Ce que je trouve bizarre, moi, c’est qu’on ne se sente pas comme un alien dans ce monde. Vous ne vous sentez pas alien, vous ? Je trouve que c’est très dangereux, de ne jamais se sentir extraterrestre quand on vit dans ce drôle de monde. Ce n’est pas bizarre de dire, avec toute la certitude du monde : « Hé, je suis un humain, ça ne fait aucun doute, j’ai droit à ceci ou à cela » ? Je ne suis pas sûre que ce soit sain de penser comme ça. Cela recouvre une autre question : moi, je me suis toujours perçue comme une outsider, je l’ai toujours été, et je l’ai accepté, c’est un statut que j’ai embrassé. « Ok, deal, je suis comme ça, un peu différente, et ça me va. » Étrangement, l’outsider a fini par être invitée dans toutes ces sphères fréquentées par des insiders, mais je crois qu’au fond de moi je n’ai pas changé. Je m’y suis habituée. Et j’ai encore plein d’amis aliens !
 
Vous êtes aussi l’actrice qui a peut-être le plus joué avec les notions de genre, d’identité, d’âge, de transformations. Est-ce un choix conscient ?
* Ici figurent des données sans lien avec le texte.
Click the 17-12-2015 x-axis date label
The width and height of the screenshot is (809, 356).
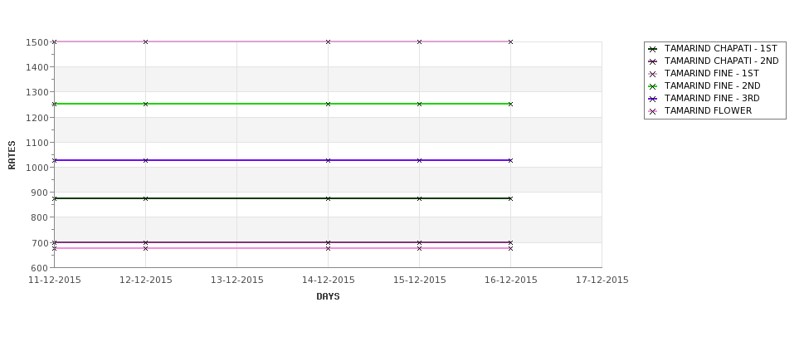tap(602, 280)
C’est juste du jeu, en fait – je m’amuse. Vous vous déguisez aussi quand vous faites une sitcom ou un soap opera, vous vous glissez dans la peau de la femme infidèle du grand banquier. Pour moi c’est la même chose, j’explore, même si je vais parfois un peu plus loin. L’idée, c’est juste de se sentir fluide. Et si vous n’êtes pas fluide, je vous conseille d’essayer (rires). Mais tous ces rôles, en réalité, je ne les ai pas cherchés, ça a été progressif, on s’est peu à peu rendu compte que je pouvais briser quelques frontières et on a continué à avancer, comme ça, à l’instinct. En fait, je me rends compte que j’ai finalement incarné très peu de personnages réels, dits « normaux ». C’est le cas dans Michael Clayton (Tony Gilroy, 2007), par exemple, je me suis déguisée en une avocate américaine de notre temps, et ça c’était extraordinaire pour moi, au sens premier du terme, je n’avais pas l’habitude. C’était plus compliqué que Suspiria (Luca Guadagnino, 2018) par exemple. Parce qu’il y a vraiment des gens comme ça, donc ça limite l’imagination, je dois imiter. Or, je ne suis pas américaine et je ne suis pas avocate. Il fallait de l’authenticité en un sens, et ça a été un vrai défi. Je pouvais, très clairement, me tromper. Alors qu’on ne peut pas vraiment se tromper quand on joue un vampire de 300 ans.


 
Vous mentionniez Suspiria : vous y jouez aussi un psychiatre allemand, plutôt âgé. On dit que personne, sur le plateau, ne savait qu’il y avait Tilda Swinton derrière le maquillage…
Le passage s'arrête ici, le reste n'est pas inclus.